● **Source passage**:

______________________________

After all this soul-searching and emotion-identifying, we broke for biscuits. This time I had more than enough for everyone, including the onlookers over 11 who chose to watch instead of go home. We didn’t give out the extra milk to the onlookers, though (on Maheshwari’s suggestion, since apparently sharing is not a thing? More things they can learn from Kakkaiyankulam).
Then it was essay-writing time. Maheshwari insisted on telling each one what to write, and my Tamil is improving enough that I realised it and explained to her that what I wanted wasn’t a perfect essay; I wanted them to really think about the topic, even if it was hard and a bit of a struggle. I want them to eventually move past being afraid to think their own thoughts, but for this week I think their responses will reek of Maheshwari. Ah well. At least they’re writing! I may have to run one or two extra workshops in Chiraddikulam before doing the programme for both villages combined, but we’ll see what a few more workshops back will do for them, (and whether the two wayward children will return – if they do, it will mean they find the workshop interesting enough to continue, and if they don’t, well, that is unfortunate, but they probably wouldn’t have enjoyed taking orders from me anyway. And the point is to have fun!)
The drive back was uneventful, and after dinner (puri and potatoes again) I slept. Fitfully. Perhaps I slept too much the night before. And then I woke up, as always, and I’m taking the train home now. Highlights from today’s ExpoRail ride include a documentary on the Wild Life of Brazil (no party animals involved, only nature’s creatures – what a disappointment that would be to someone with no interest in wildlife! Another one was a music video spoof on Dynamite: a bunch of Jewish boys singing, “I Throw My Latkes In The Air Sometimes.” I really do wonder where ExpoRail finds its entertainment.

______________________________

● **Information given**:
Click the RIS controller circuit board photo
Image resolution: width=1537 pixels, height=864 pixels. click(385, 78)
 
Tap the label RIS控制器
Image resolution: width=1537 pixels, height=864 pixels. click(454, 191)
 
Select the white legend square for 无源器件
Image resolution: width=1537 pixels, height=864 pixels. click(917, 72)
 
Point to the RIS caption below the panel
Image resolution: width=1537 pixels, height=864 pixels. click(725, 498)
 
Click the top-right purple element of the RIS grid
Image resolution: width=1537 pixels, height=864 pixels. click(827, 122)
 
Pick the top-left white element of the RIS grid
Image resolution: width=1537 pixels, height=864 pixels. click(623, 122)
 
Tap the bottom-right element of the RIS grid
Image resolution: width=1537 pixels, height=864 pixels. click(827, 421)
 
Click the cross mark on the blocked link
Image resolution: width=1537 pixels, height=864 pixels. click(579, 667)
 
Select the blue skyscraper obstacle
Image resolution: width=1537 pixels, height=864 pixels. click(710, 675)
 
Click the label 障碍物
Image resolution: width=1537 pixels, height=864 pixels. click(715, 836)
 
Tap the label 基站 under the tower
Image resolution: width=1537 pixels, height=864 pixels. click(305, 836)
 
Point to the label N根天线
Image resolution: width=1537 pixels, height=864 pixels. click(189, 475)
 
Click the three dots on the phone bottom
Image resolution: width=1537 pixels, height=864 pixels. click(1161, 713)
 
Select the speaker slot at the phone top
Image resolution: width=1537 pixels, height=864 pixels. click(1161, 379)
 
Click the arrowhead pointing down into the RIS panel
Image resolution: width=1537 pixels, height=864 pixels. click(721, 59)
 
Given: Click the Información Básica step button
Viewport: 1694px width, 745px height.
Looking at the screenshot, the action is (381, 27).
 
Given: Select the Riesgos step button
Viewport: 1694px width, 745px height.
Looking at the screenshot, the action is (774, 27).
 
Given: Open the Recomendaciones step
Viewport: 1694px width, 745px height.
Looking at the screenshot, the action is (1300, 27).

______________________________

● **Work order**:
Name every food or drink mentioned in the source passage.

● **Reply to the task**:
biscuits, milk, puri, potatoes, latkes